I giorni di scuola sono 200, per cui l’ordinanza odierna che regola e disciplina l’esame finale giunge a metà anno appena superata. Avremmo potuto aspettarci di meglio dal punto di vista della gestione dei tempi, per non parlare di quanto viene stabilito per disciplinare le prove e i punteggi.
La cronistoria di questo esame è assai complessa. Dopo due anni di maturità costituita dal solo colloquio orale causa Covid, a gennaio il ministero aveva predisposto il ritorno delle prove scritte, scatenando molte polemiche. Da una parte c’era chi sosteneva che le classi quinte di quest'anno fossero le più colpite dalla pandemia e dalla didattica a distanza e quindi quelle da tutelare maggiormente. Dall’altra parte c'era, come chi scrive, chi sosteneva che comunque ci fosse il tempo per ritrovarsi nelle difficoltà e imparare ad affrontarle insieme, con cinque mesi di lavoro sodo, insieme, con ruoli differenti e desiderio di riscatto da parte di tutti.
L’ordinanza di oggi non modifica il calendario d’esame, ma agisce profondamente sulla sua sostanza. Vengono assegnati 10 centesimi (anziché 20!) alla seconda prova, da sempre la più temuta, svuotandola totalmente di significato. Perché uno studente dovrebbe impegnarsi a fondo per affinare la sua preparazione o per colmare le sue lacune nelle discipline di indirizzo se il suo sforzo varrà un paio di centesimi?
Che differenza ci sarà tra prendere quattro e prendere sette in una valutazione finale che conta non 10 punti, come in classe ogni giorno, ma 100? Non si studia per il voto, certamente, o meglio non si studia solo per il voto, però è chiaro che avvicinarsi alla prova finale significa anche misurarsi con un numero di uscita da raggiungere, o da sognare, o da scongiurare.
Così invece cade un po’ tutto, perché questa ordinanza pilatesca scontenta tutti. Chi voleva il ripristino delle prove scritte non trova in questo sistema un pungolo motivazionale per l’ultimo sforzo. Chi invece si è battuto perché questa fosse un’ulteriore maturità emergenziale, si ritrova con tre prove, di cui due scritte, che valgono meno ma che generano e genereranno ansia e polemiche.
Al di là di tutto questo mondo perfettibile che è la scuola e la sua legislazione, ora serve pensare ai ragazzi e dedicarsi a loro, per garantire loro i 99 giorni migliori della loro scuola superiore. Dovranno trovare – non nelle carte e nella burocrazia – energia e stimoli per concludere al meglio un percorso tormentato. Dovranno trovare la forza per ascoltare le lezioni meglio che mai, con la certezza, a ogni inizio di lezione, che ciò che si ascolta e si capisce a fine marzo, ad aprile e a maggio, a giugno si ricorda ancora.

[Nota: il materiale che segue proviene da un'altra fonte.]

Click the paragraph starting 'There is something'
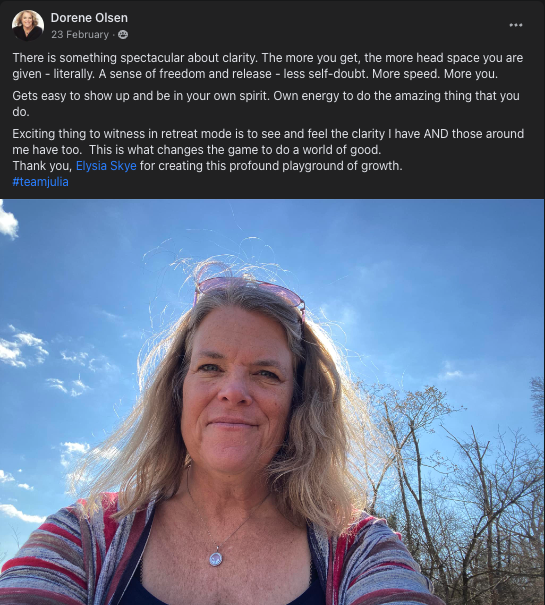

Dovranno trovare il modo per studiare insieme, facendo squadra, sentendosi compagni di viaggio nella sventura di questi anni, mettendo in comune il silenzio di un’aula di studio e il tempo per ascoltare ripetere l’altro. Dovranno farcela da soli, con la loro classe fatta di compagni-amici-docenti-genitori nonostante questa ulteriore, nuova e sbalorditiva ordinanza circa il loro percorso scolastico. L’ultima. Salvo rettifiche.